Tuesday, June 4, 2013
Was Jane Eyre a SAHM?
I just closed my personal checking account. For the first time since I can remember, I have no money. I feel like Jane Eyre, lacking a dowry and station in life. Strangely, I feel stuck right around the part where her friend dies of TB.
None of it is true. My active imagination has landed me squarely in the land of overreaction -- not Thornfield Manor. I have my modern-day, seeing version of Mr. Rochester, and I have money in savings. The realities aren't making me feel any better about not having an FDIC insured, individual checking account with my John Hancock attached to it.
Before my recent trip to the bank and subsequent mental trip to the 19th Century, I didn't have a single problem being a Stay at Home Mom (other than the ridiculous acronym itself). Sure, I've experienced the struggles that other SAHM's talk about in their blogs. I've felt like my new identity as a mom isn't valued in society. I have moments of isolation and boredom. I've felt irrelevant at parties. These things haven't hit me all that hard.
I've changed my mind. Suddenly, I have to ask my husband for money. I've never asked a man for money. I got my first paper route at 11, babysat, lied about my age to get my first job at Sonic Burger at 15.
For a long time now, my idea of independence has been tied to my financial freedom.
Many women would happily spend their husband's money. I've seen them on Real Housewives. I don't like that I'm not contributing financially to our household.
The value that I add to the household is real, yet it is far less tangible, has no bottom line. I feel like I have my hand outstretched, waiting for the mercy of my beneficent husband. And, while I'm not planning on leaving George any time soon, I want that decision to be a matter of choice, not because it isn't an option.
George tries to bring me back to the 21st century. He knows just what to say…"His money is my money"…"Marriage is a partnership"…"Share and share alike"..."You give far more to this family than can be measured in a paycheck". And he's right. Blah, blah, blah.

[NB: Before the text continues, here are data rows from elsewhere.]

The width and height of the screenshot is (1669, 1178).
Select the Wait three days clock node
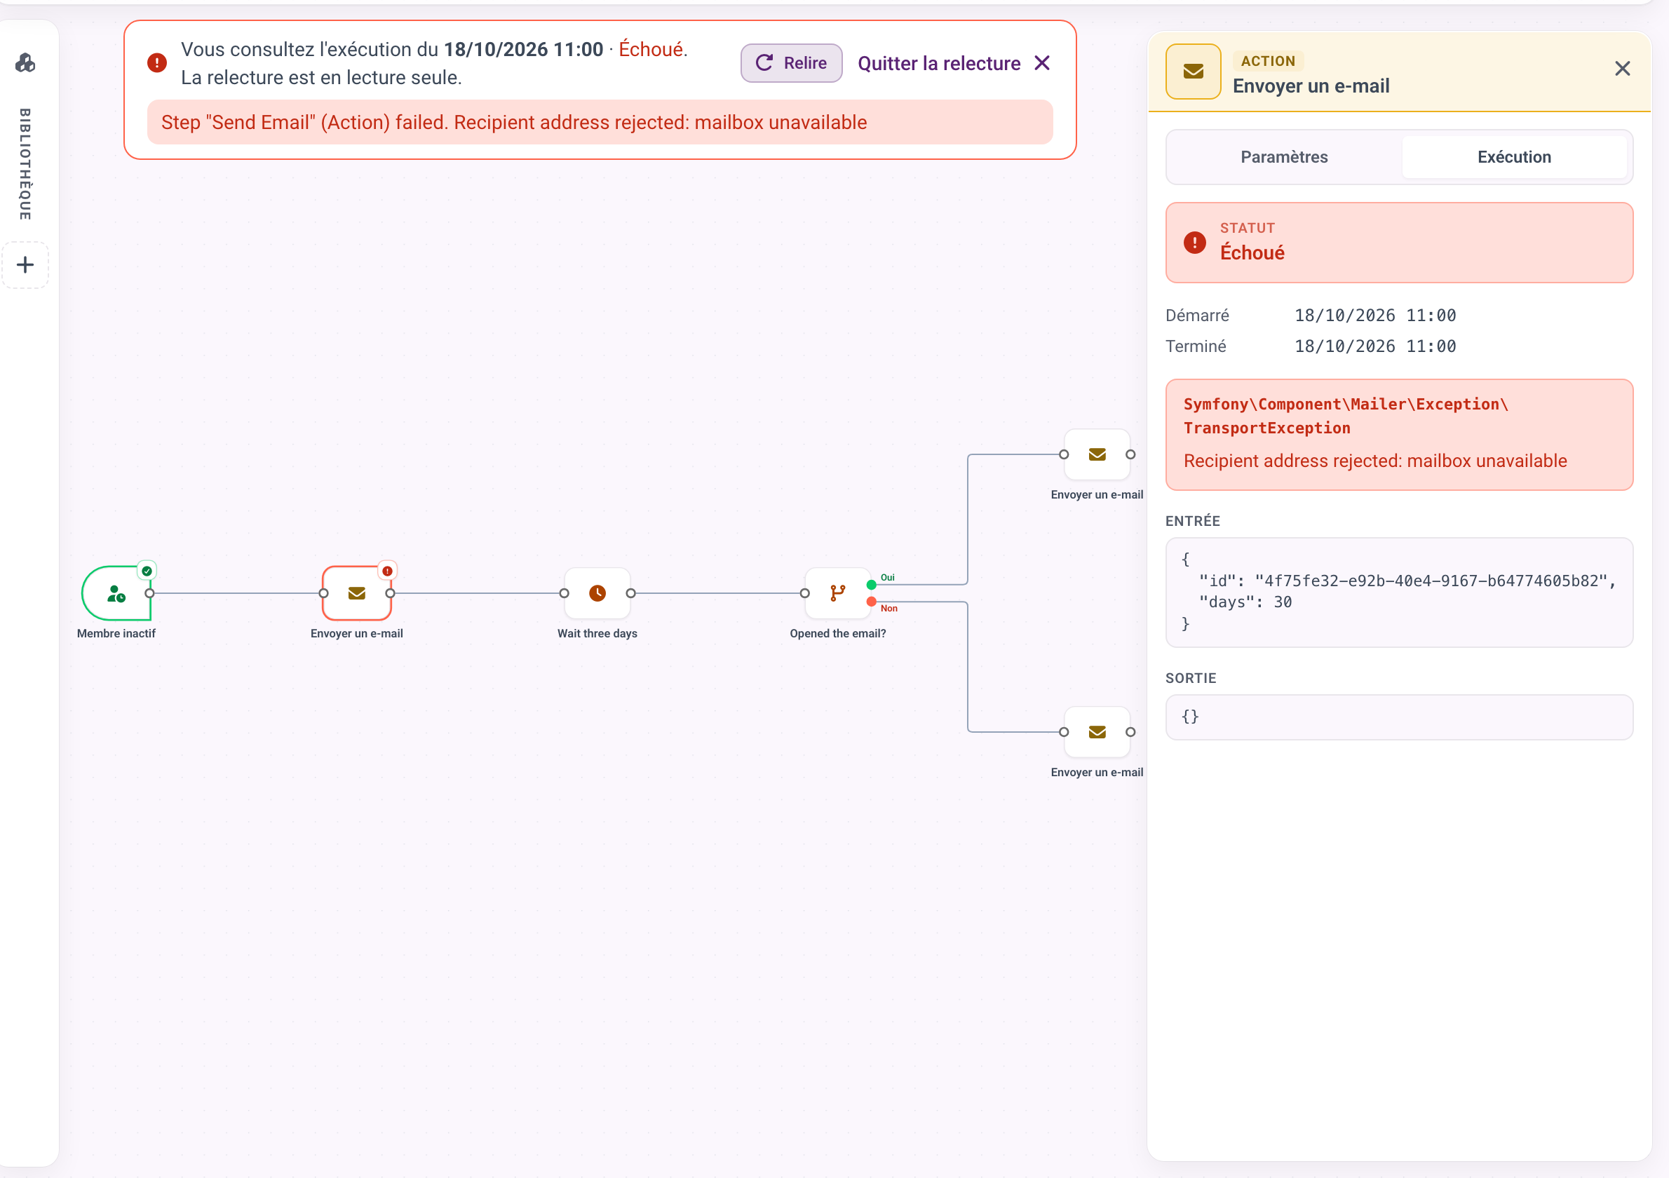(x=598, y=593)
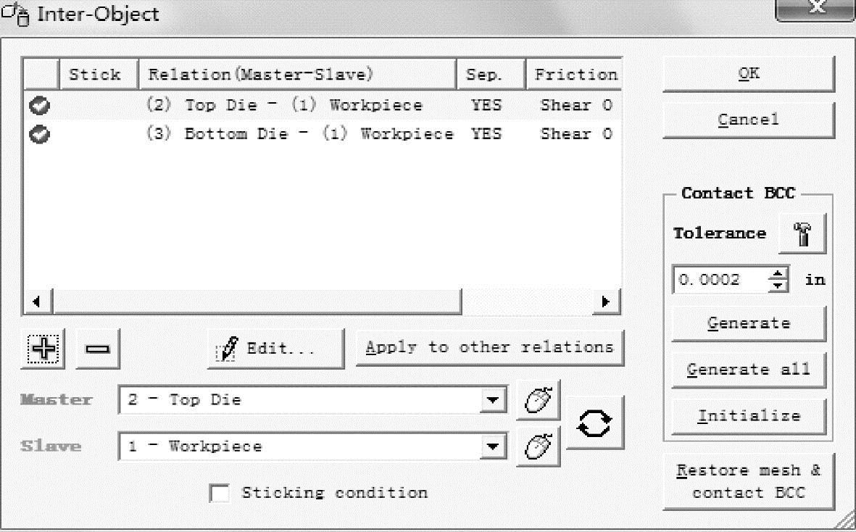Click the check icon for Bottom Die relation
Viewport: 856px width, 532px height.
(x=39, y=135)
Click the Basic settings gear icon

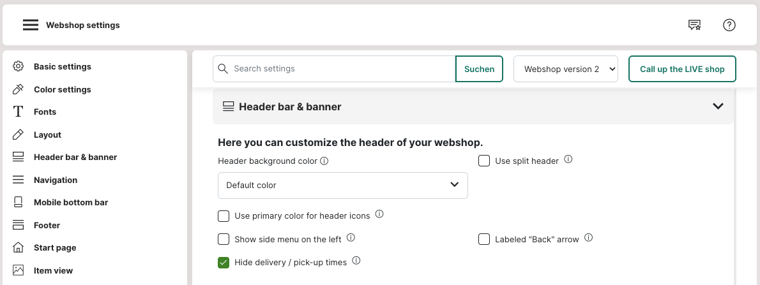click(x=19, y=66)
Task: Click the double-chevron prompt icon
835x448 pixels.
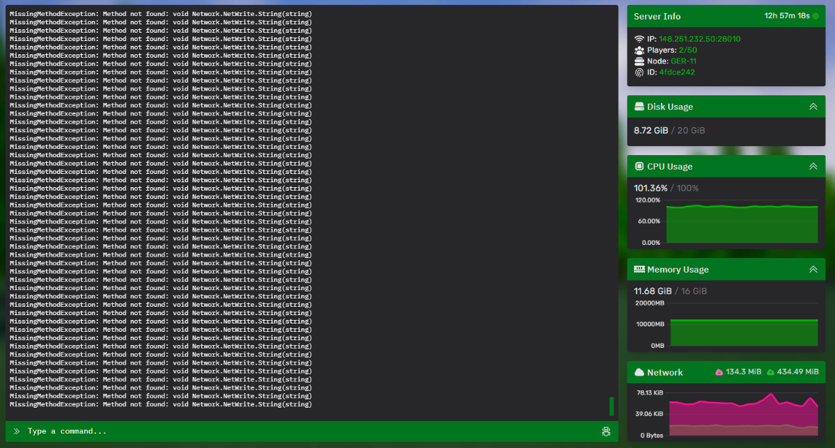Action: point(17,431)

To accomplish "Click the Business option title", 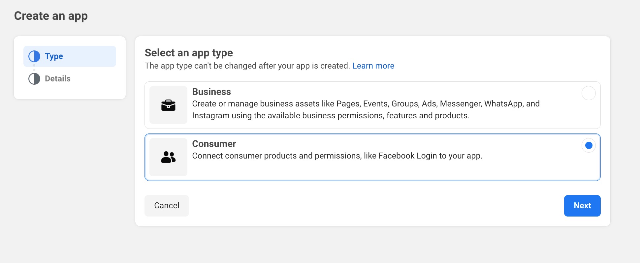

I feel silly and frivolous for these worries on so many levels too. I know I should be happy that I haven't been working for two years, and have just recently run out of my "own" money. I should be grateful that taking off work and caring for Claire is an option for our family at all. With the exception of independently wealthy, someone needs to be bringing home the bacon. Why does it have to be me?
It's true. I have been able to define myself the way that I want in the last two years. I am lucky to be like the heroine, Jane Eyre, complete with my seeing version of Mr. Rochester. And I didn't have to beg for money on the streets of London before having a child like her either.
What's also true is that money appears to be a loaded issue for me. Particularly, now that I'm not loaded.